Writer: Ava Perry
Editor: John Paul Seitz
Graphic Editor: Namrata Atur
Depression is one of the most common mental health disorders in America, with about 21 million people reporting to have had at least one major depressive episode as of 2020. 14.8 million of these people reported feeling significantly impaired by these episodes. Despite its prevalence, depression is notoriously difficult to treat, with current antidepressant medication failing for 10 to 30% of those who try it. Innovations in the realm of antidepressant medication are sorely needed, which makes a new discovery by The Herbert Wertheim UF Scripps Institute for Biomedical Innovation & Technology all the more important.
In 2018, researchers discovered a new potential cause for stress-induced depression. A brain receptor, formerly known as GPR158, was linked to depression in mice. Receptors are special proteins found on the surface or inside cells that signal information to other parts of the body; they usually have a signaling partner that, when bonded to the receptor, allows it to transmit their signal. Mice who had more of this receptor showed stronger depressive responses than those who did not, while mice lacking this gene expression were more stress-resilient than their counterparts. The effect this receptor had was so notable that researchers identified the lack of this receptor as causing an “antidepressant-like phenotype”, or acting similarly to antidepressants. Further bolstering their findings, researchers found that people diagnosed with major depressive disorder had unusually high concentrations of GPR158 in their prefrontal cortex at the time of their death. This was a groundbreaking discovery, but there were still a lot of gaps in researchers’ knowledge about GPR158 and how it worked. At the time, it was dubbed an “orphan receptor” because its signaling partner was unknown. In addition to its signaling partner, the kind of signals GPR158 was sending out were unknown as well.

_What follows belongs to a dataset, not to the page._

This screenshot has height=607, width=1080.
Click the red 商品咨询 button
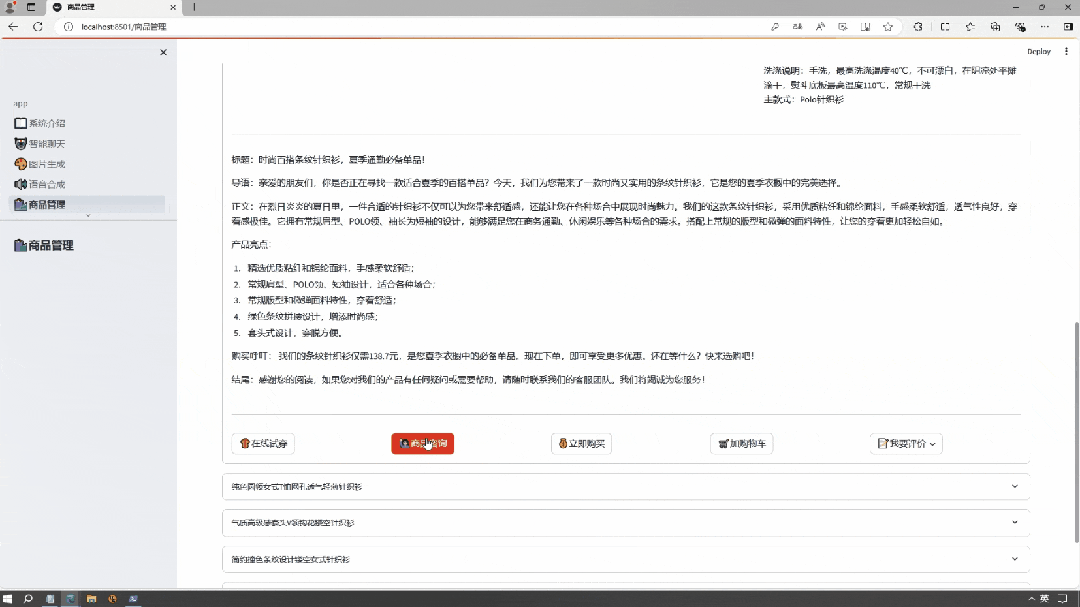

This all changed in March of 2023, when researchers discovered that GPR158’s signaling partner is glycine, making the receptor no longer “orphaned”. Glycine is a neurotransmitter that is used in many neural processes. They also found that GPR158, now renamed mGlyR, is an inhibitor. An inhibitor is a type of receptor that prevents or reduces cellular signaling. This means that mechanistically, after the glycine molecule binds to the mGlyR receptor, mGlyR will send out a signal to reduce the production of adenosine 3′,5′-monophosphate, a specific kind of second messenger, which are molecules that transmit the signals given by receptors to other cells.
This new information has exciting implications for future medications made to treat depression. By finding both a new trigger for stress-induced depression and the mechanisms by which it works, pharmaceutical companies have a new cause for their drugs to target. Because these new potential drugs work differently from most already-existing antidepressants, patients suffering from depressive disorders have more medication options, and thus, a higher chance for effective treatment.